And income from other minerals isn’t looking good either, Matt Wilmarth, education expert with the Legislative Service Office, told the Legislature’s Revenue Committee.

“Coal lease revenue is gone,” said Wilmarth, who was presenting figures from the Consensus Revenue Estimating Group’s latest report.

CREG is a group of state economic analysts who quarterly predict what the state’s income will look like.

When the legislative Revenue Committee met Wednesday to hear a breakdown of K-12 education funding sources, one thing was noticeably absent from the 2023-24 projected makeup of the “capital construction” or school building and major repairs account: Coal.  

Coal leasing bonuses dropped out of Wyoming’s school funding in 2019 and haven’t come back.
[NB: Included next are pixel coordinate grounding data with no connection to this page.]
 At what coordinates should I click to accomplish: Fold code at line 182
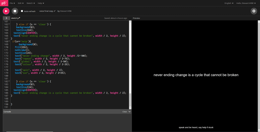click(x=9, y=81)
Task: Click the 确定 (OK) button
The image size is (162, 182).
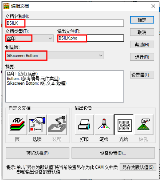Action: click(x=142, y=20)
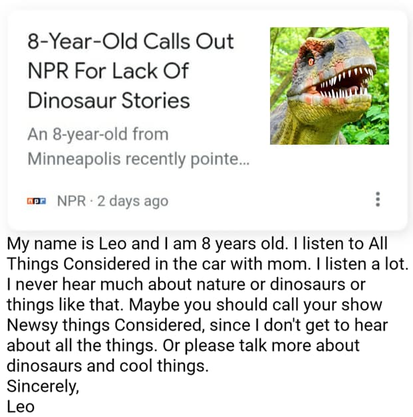Click the 'NPR' source name label

(x=71, y=201)
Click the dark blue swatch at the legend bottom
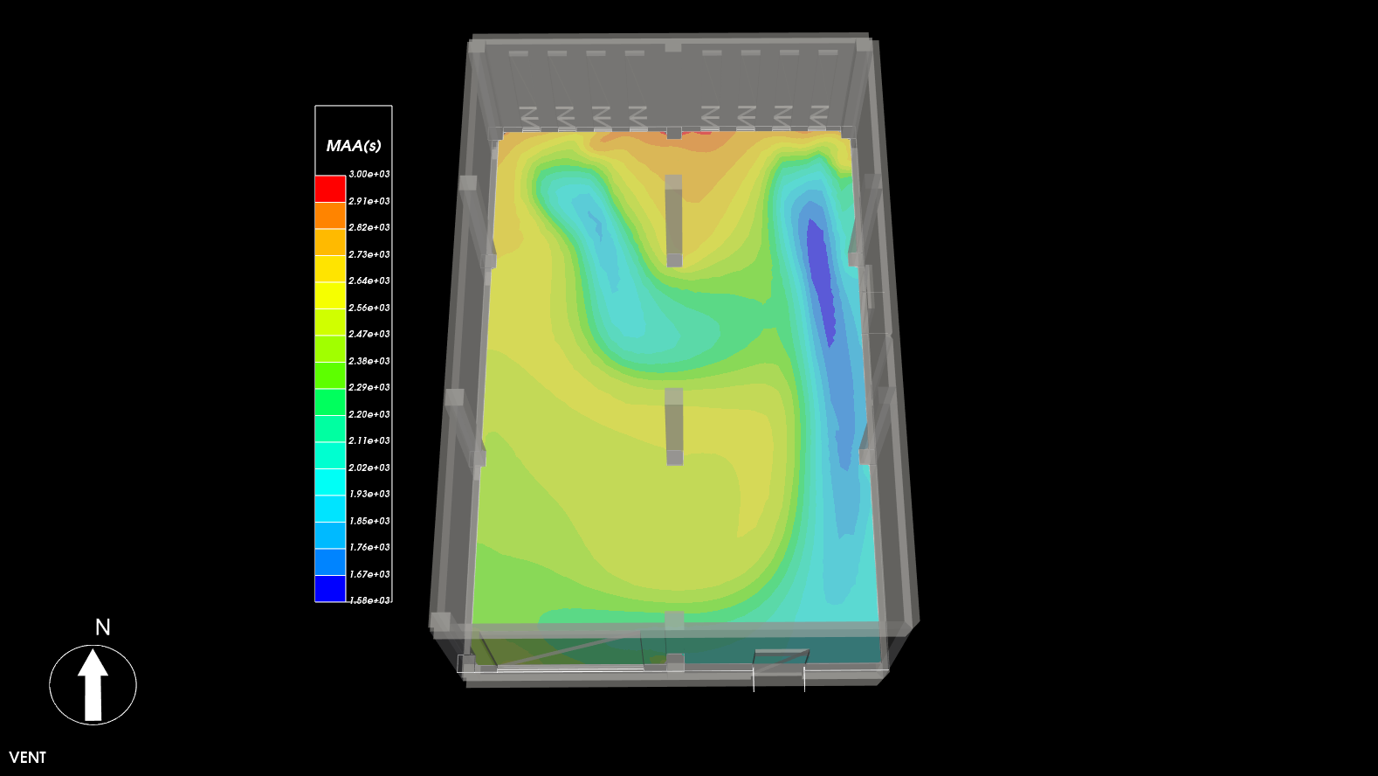 330,588
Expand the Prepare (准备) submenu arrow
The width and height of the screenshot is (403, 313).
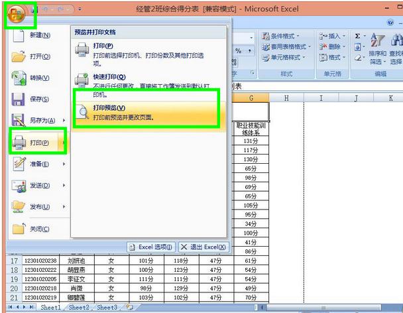tap(64, 164)
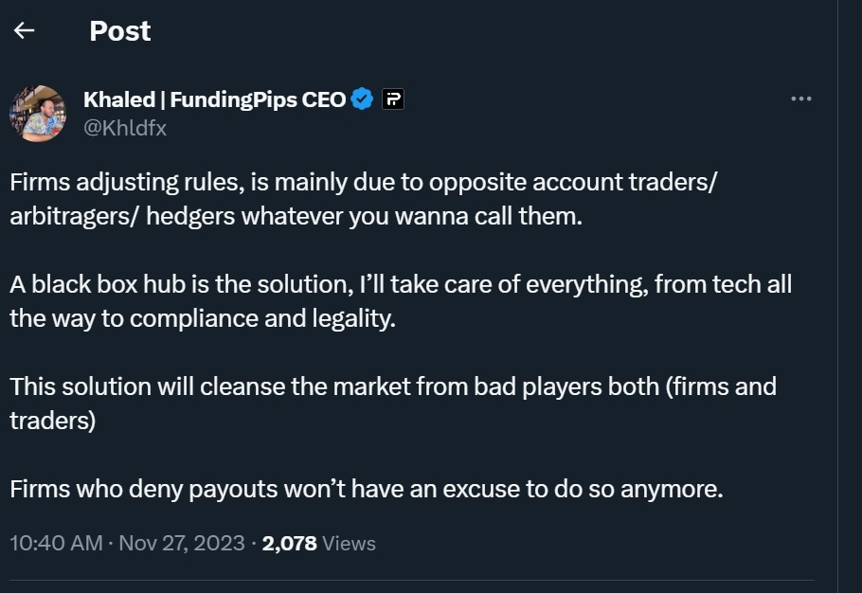Click the blue verified checkmark badge

[363, 99]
School building and major maintenance projects are expected to receive no money from coal leasing bonuses by the end of this biennium (2021-22) or throughout the next one.  

A coal leasing bonus is an amount paid to the state or other landowner by a mining tenant when its lease is secured. 

Wilmarth noted that the report could change when the state reassesses markets in October.  

Courts Made Us Do It 

From 2005-2018, coal leasing bonuses funded a huge majority of school construction in Wyoming, ranging from about $400 million in 2005-06 to $100 million in 2017-18. 

In this biennium and the next, the entire account is budgeted at about $170 million – a fraction of its nearly $500-million volume during the building-busy years of 2005 and 2013-2016. 

When the Wyoming Supreme Court beginning in 1995 mandated school districts to provide a uniform experience to students regardless of their county’s affluence, coal, said Wilmarth, allowed the state “to respond to court decisions, to build schools.”  

Why No Coal? 

Sen. Tom James, R-Green River, asked why coal bonuses have dried up.  

Travis Deti, Wyoming Mining Association executive director, said there are “a couple companies” exploring leases right now, but they are looking at smaller tracts than before the industry’s slump began.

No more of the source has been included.